Miguel Virgós y Emilio Olávarri fueron dos de los representantes del Partido Carlista de Asturias en los organismos unitarios de la oposición democrática, participando en la fundación de la Junta Democrática de Asturias en septiembre de 1974 (realizada en la Casa sacerdotal de Oviedo, en colaboración con el PCE, representado por José Luis Iglesias Riopedre, el PTE, por Alfredo Álvarez, las CCOO y varios independientes como Ramón Rañada, Cavanilles, etc.) y posteriormente en la de la Plataforma de Convergencia Democrática de Asturias (en coordinación con el PSOE, PSP, ORT y MC).

En 1975 fueron firmantes de las “Bases para un manifiesto regional” de la revista Asturias Semanal, una de las primeras manifestaciones de un nuevo asturianismo dentro de la izquierda antifranquista (RODRÍGUEZ MUÑOZ, Miguel, «El surgimiento del regionalismo y el proceso autonómico», en Historia general de Asturias, tomo XII, Silverio Cañada Editor, p. 232). Poco después, en las elecciones generales de 1977, en las que el Partido Carlista no pudo participar pues el Gobierno se negó a legalizarlo, en Asturias la consigna carlista fue el voto para la plataforma Unidad Regionalista que impulsaba el MC.

Miguel Virgós Ortiz llegó a ocupar el cargo de secretario general del Partido Carlista de Asturias y de él la GEA informa lo siguiente: «Abogado y profesor nacido en Oviedo. Cursó la carrera de Derecho en la Universidad de Oviedo doctorándose en la de Madrid. Fue profesor honorario de la Universidad de Oviedo. En 1973 creó la Asamblea de Asociaciones de Padre de Alumnos Universitarios y la Asamblea de Asociaciones de Asturias (constituida [1979] en Federación, con el nombre de «Miguel Virgós»). Falleció el 10 de junio de 1978. Al año siguiente, la Fundación MAPFRE creó una beca de investigación que también lleva su nombre» (Apéndice de la Gran Enciclopedia Asturiana (1970-1980), tomo XVII, Silverio Cañada, 1981).

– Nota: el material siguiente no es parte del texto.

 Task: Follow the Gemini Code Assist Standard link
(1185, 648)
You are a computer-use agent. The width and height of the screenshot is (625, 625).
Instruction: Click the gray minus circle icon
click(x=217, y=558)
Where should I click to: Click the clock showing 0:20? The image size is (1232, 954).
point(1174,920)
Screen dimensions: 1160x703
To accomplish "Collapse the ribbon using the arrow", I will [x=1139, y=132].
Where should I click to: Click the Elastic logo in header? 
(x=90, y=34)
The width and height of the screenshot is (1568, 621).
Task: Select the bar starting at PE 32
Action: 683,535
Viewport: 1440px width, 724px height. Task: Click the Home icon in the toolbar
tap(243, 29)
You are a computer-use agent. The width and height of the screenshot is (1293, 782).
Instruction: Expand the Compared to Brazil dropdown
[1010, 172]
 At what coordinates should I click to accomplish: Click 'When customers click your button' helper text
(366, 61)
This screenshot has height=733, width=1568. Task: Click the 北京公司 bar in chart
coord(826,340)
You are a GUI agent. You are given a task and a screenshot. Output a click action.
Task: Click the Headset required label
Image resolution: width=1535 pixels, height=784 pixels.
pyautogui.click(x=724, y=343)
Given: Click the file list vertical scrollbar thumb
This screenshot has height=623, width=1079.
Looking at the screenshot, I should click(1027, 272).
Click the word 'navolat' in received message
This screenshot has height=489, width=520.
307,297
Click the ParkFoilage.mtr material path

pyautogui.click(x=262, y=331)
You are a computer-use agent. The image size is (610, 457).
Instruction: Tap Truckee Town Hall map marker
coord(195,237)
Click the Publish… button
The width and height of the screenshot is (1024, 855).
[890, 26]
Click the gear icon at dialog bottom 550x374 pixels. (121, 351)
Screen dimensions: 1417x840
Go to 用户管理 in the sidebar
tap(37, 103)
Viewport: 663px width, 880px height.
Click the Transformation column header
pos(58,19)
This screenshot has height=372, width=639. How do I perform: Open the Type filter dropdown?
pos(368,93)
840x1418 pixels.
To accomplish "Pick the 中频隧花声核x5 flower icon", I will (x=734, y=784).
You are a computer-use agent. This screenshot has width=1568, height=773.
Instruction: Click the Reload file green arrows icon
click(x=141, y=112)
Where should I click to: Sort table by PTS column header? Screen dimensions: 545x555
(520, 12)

Emilio Olávarri Goicoechea fue el último canónigo magistral de la Catedral de Oviedo y con motivo de su fallecimiento fue publicado un artículo en el diario La Nueva España donde se afirmaba que: «De estricta formación teológica y universitaria, formado en Insbruck y en el Instituto Bíblico de Roma, se sentía tan a gusto dando sus clases en el Seminario Metropolitano de Oviedo, como dirigiendo el Instituto Español de Jerusalén, como descifrando los manuscritos del mar Muerto, como participando en excavaciones arqueológicas en Palestina, Transjordania y Jordania. Pero no se limitaba a ser un sabio escriturista, un erudito bíblico, un arqueólogo, sino que era además un hombre de muy amplia cultura y de variadas inquietudes. Muchas veces quiso impulsar la recuperación del monasterio de Obona, pero «habló en el desierto». Yo le conocí en los días azarosos de la transición, y, poco más tarde, cuando colaboró activamente con la Plataforma para la Defensa del Patrimonio Cultural y Artístico de Asturias. Carlista de don Carlos Hugo, alguna vez me confió que no estaba muy conforme con la política de Zavala, el secretario general;» (Gracia Noriega, José Ignacio, «Emilio Olávarri», La Nueva España, 24 de febrero de 2002).